O impacto disso na qualidade de vida destes trabalhadores é enorme, inclusive em termos de autoimagem, já que estes trabalhadores acabam por não se reconhecerem como cidadãos com plenos direitos como os demais trabalhadores. (Ricardo Sant’Ana, Unesp Tupã e Codaf)
Para o professor da Unesp Tupã, Ricardo Sant’Ana, há um componente cultural que explica a informalidade no mercado de trabalho rural. “Apesar dos esforços realizados nas últimas gestões, o trabalho informal ainda permeia todas as áreas e atividades no país. No setor rural, até por suas características físicas, distância com relação à atenção da sociedade, este problema se agrava. O impacto disso na qualidade de vida destes trabalhadores é enorme, inclusive em termos de autoimagem, já que estes trabalhadores acabam por não se reconhecerem como cidadãos com plenos direitos como os demais trabalhadores. Para a sociedade e para o próprio governo, isso também é um problema na medida em que reduz a arrecadação. As causas não ficam restritas apenas à distância em relação às instâncias fiscalizadoras. Existe um componente cultural muito forte que, em suma, pode ser sintetizado pela ausência de conhecimento necessário na atividade rural, cultura esta que vem desde suas origens baseada na escravidão e na produção de commodities. Os detentores do capital quando atuando no campo consideram o fator mão de obra como outro custo qualquer, não percebendo nele a característica humana e de conhecimento envolvidos”, explica.

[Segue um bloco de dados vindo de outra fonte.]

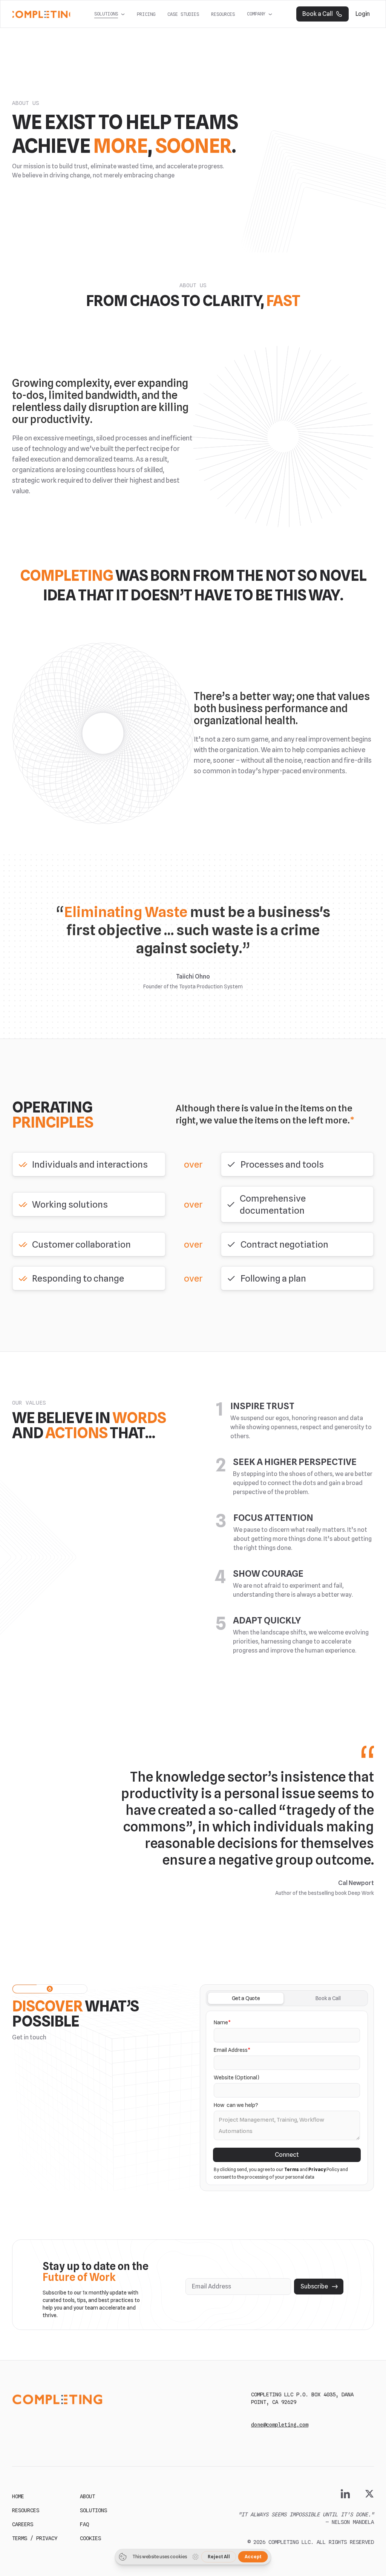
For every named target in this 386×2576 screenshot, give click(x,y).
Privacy (317, 2169)
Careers (22, 2524)
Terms (291, 2169)
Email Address (232, 2050)
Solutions (93, 2510)
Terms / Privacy (34, 2538)
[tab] (246, 1998)
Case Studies (183, 14)
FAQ (84, 2524)
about (87, 2496)
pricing (146, 14)
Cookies (90, 2538)
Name (222, 2022)
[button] (109, 14)
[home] (41, 14)
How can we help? (236, 2105)
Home (18, 2496)
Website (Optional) (236, 2077)
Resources (223, 14)
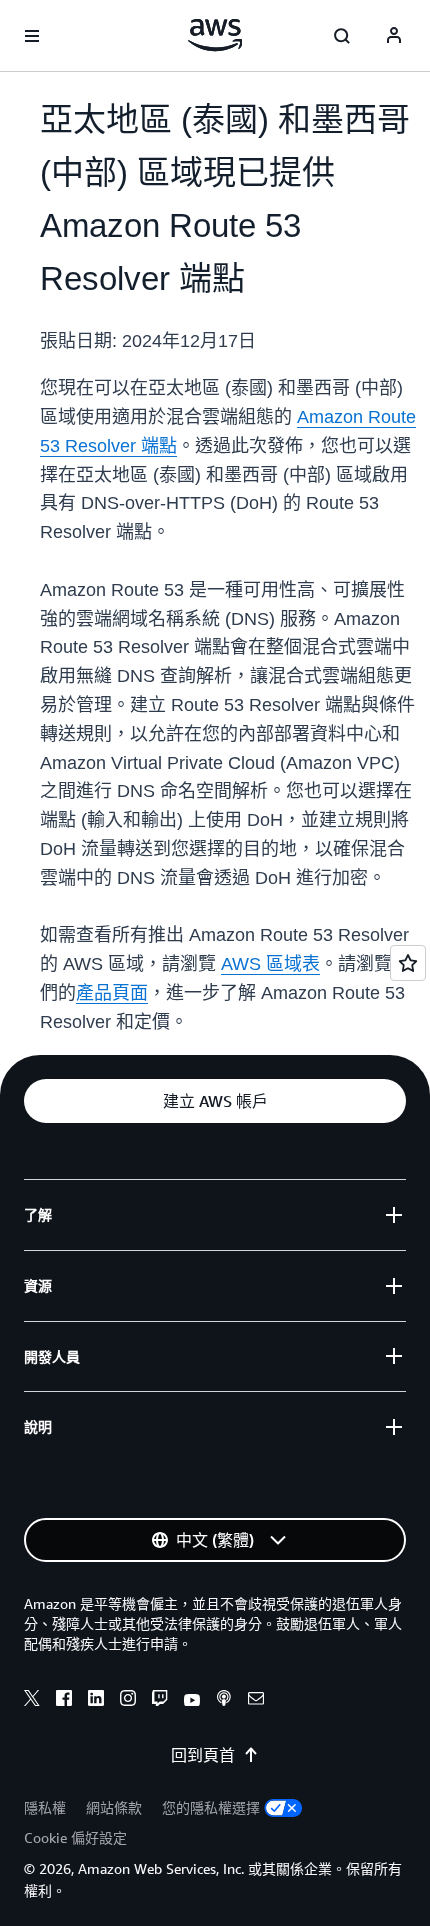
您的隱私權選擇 (211, 1807)
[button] (215, 1101)
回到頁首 (203, 1755)
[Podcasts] (224, 1701)
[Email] (256, 1701)
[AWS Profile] (394, 36)
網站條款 (114, 1807)
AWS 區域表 (270, 964)
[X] (32, 1701)
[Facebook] (64, 1701)
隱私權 (45, 1807)
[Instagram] (128, 1701)
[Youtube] (192, 1701)
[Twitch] (160, 1701)
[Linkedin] (96, 1701)
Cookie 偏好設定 (75, 1837)
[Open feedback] (408, 963)
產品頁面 (112, 993)
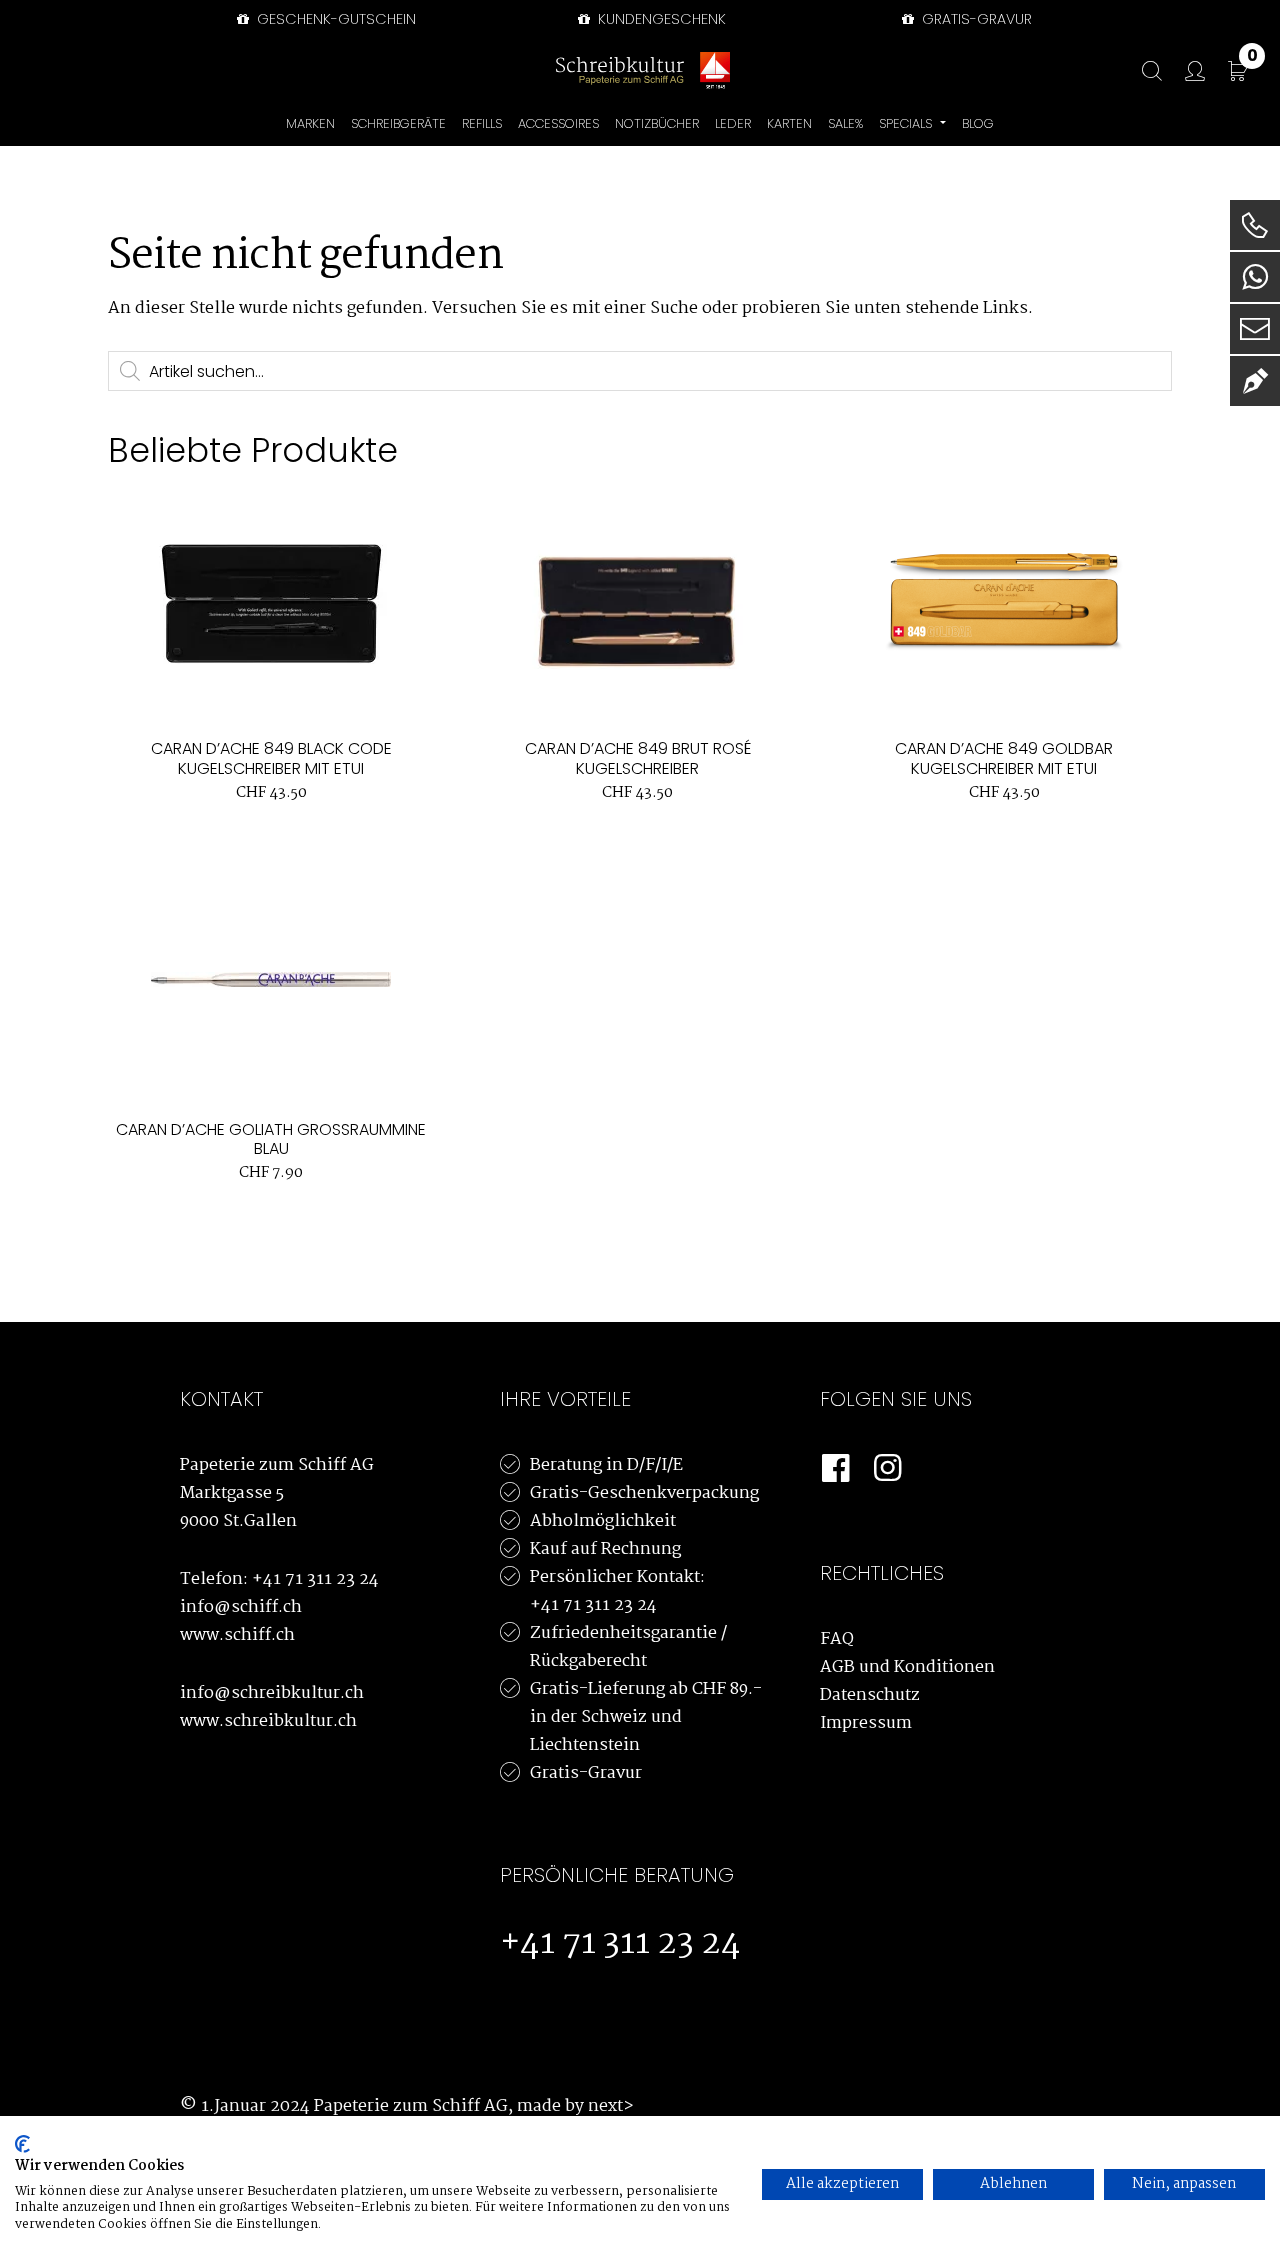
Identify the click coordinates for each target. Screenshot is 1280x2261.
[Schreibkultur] (620, 70)
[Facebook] (836, 1469)
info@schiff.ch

Ainda de acordo com o Pnad 2015, é possível identificar outro fenômeno no mercado de trabalho rural: a redução de postos de trabalho. Entre 2014 e 2015, foi registrado o fechamento de aproximadamente 73 mil postos de trabalhos na categoria empregados e assalariados rurais. A relação anual de informações sociais do Ministério do Trabalho permite chegar a outros números sobre a situação dos postos de trabalho no meio rural. De acordo com o sistema Cadastro Geral de Empregados e Desempregados (CAGED) ligado à pasta, cerca de 13 mil postos de trabalho foram fechados no setor primário da agropecuária em dezembro de 2016. No acumulado do ano, o saldo foi negativo em 48 mil postos.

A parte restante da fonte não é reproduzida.